* _RECORDS PROVIDED_:
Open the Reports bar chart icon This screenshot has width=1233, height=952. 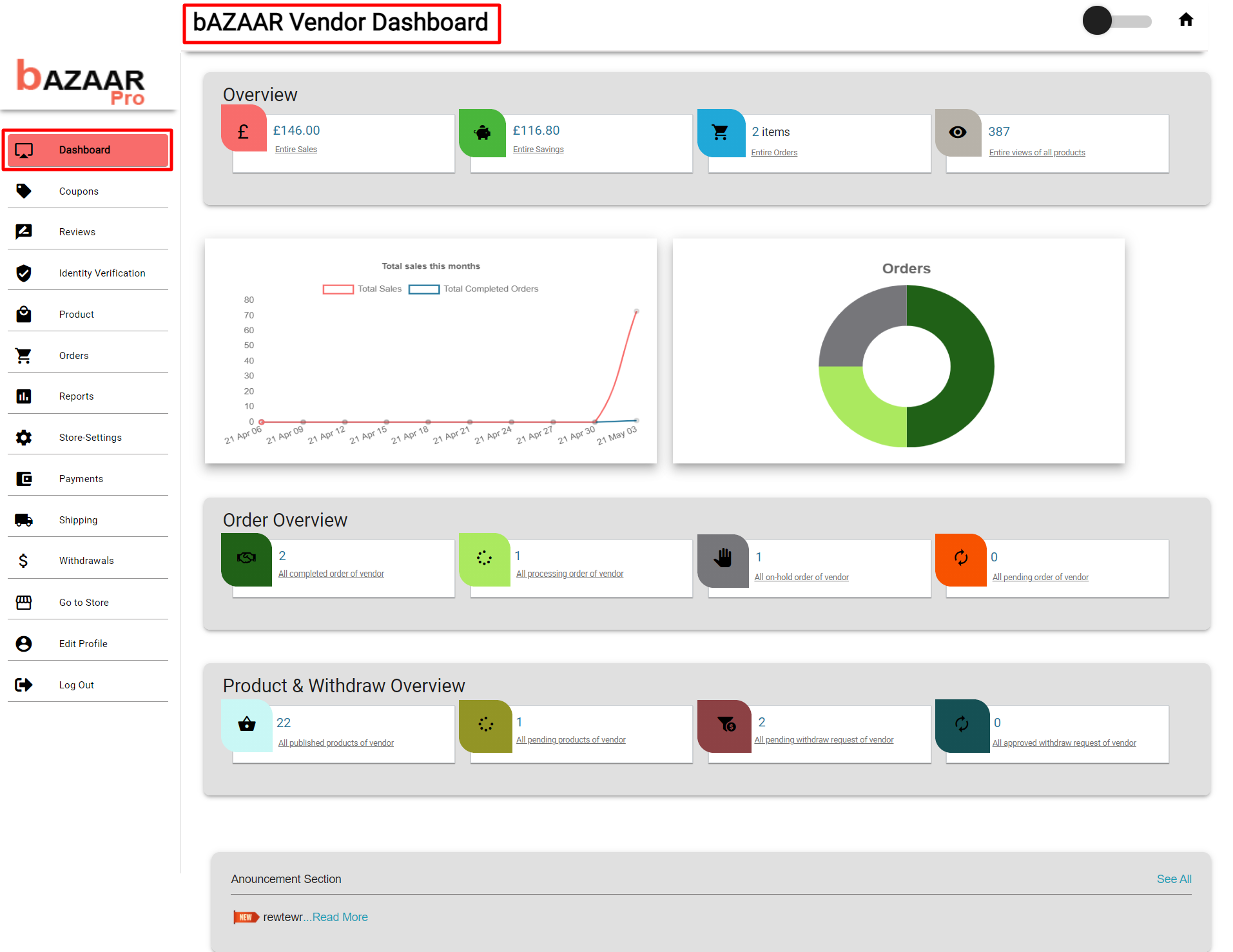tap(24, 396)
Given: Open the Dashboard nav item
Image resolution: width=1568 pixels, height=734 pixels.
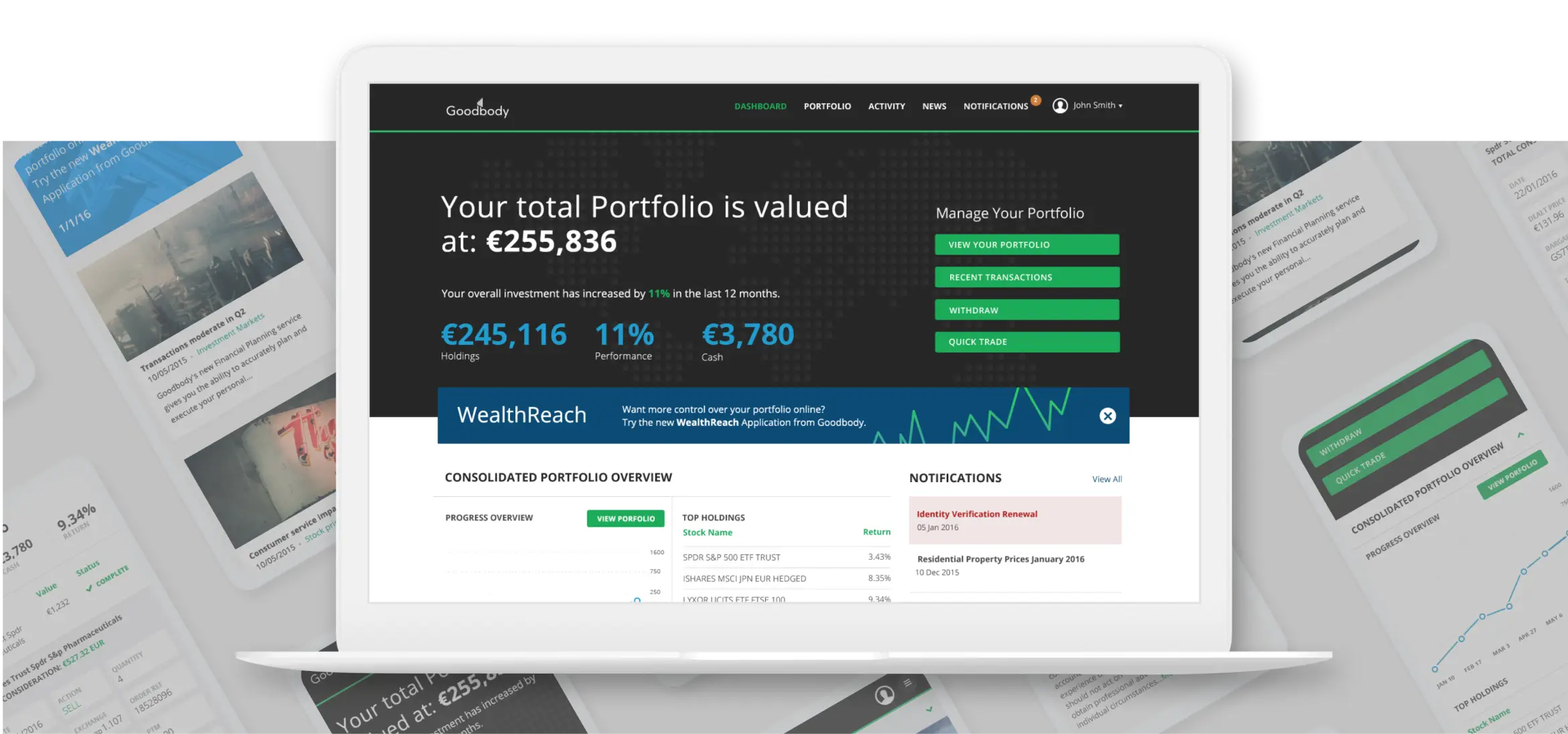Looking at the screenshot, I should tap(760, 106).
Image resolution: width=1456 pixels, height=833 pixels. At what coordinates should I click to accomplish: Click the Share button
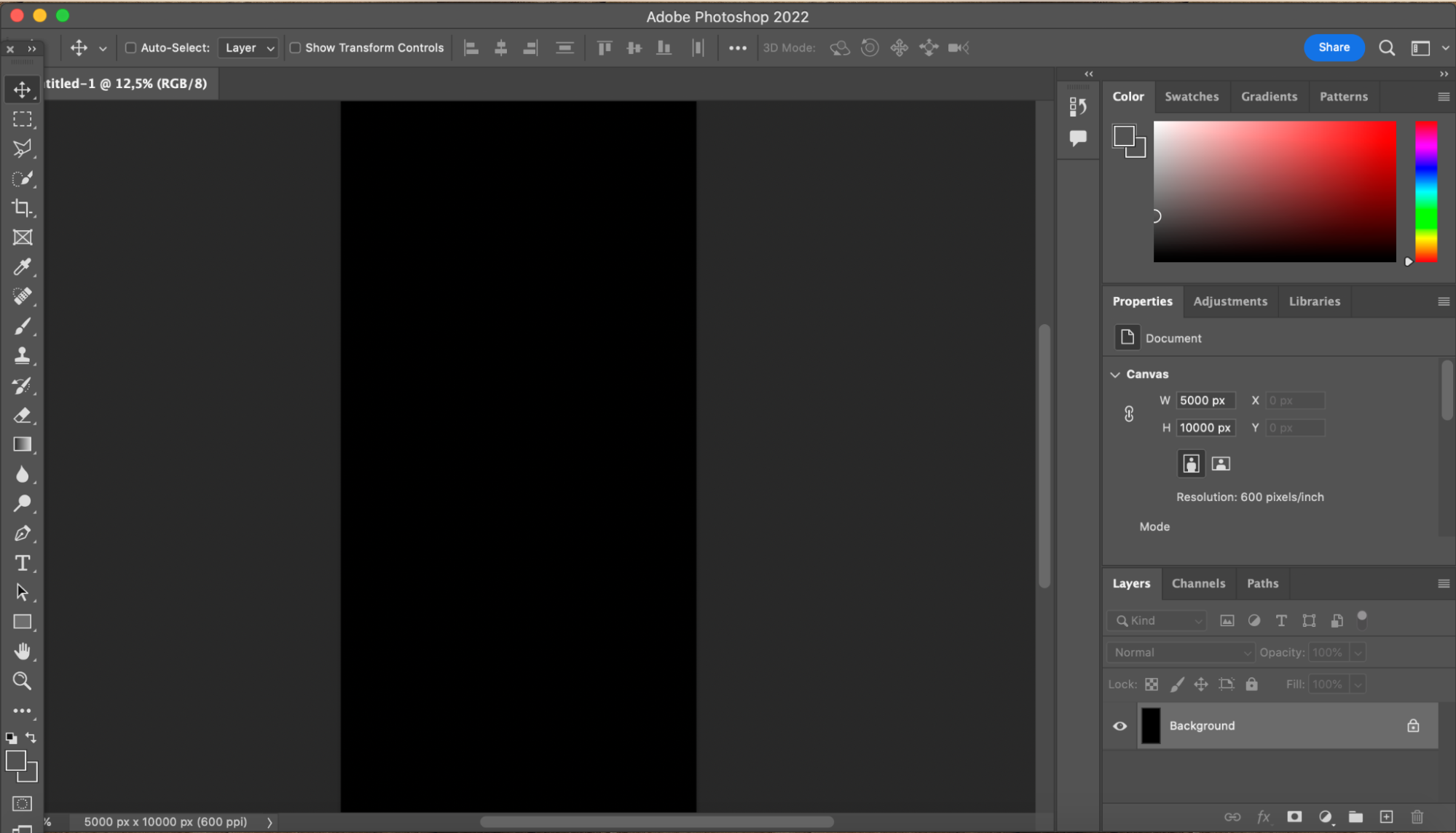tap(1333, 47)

* _EXERCISE DETAILS_: The required result is an exact copy of the lines from the line containing "Image resolution: width=1568" through the end of the entries, with every picture left out.

* _RESULT FOR THIS EXERCISE_:
Image resolution: width=1568 pixels, height=734 pixels.
Looking at the screenshot, I should tap(760, 106).
Image resolution: width=1456 pixels, height=833 pixels. At what coordinates should I click to accomplish: Click the Share button
tap(1333, 47)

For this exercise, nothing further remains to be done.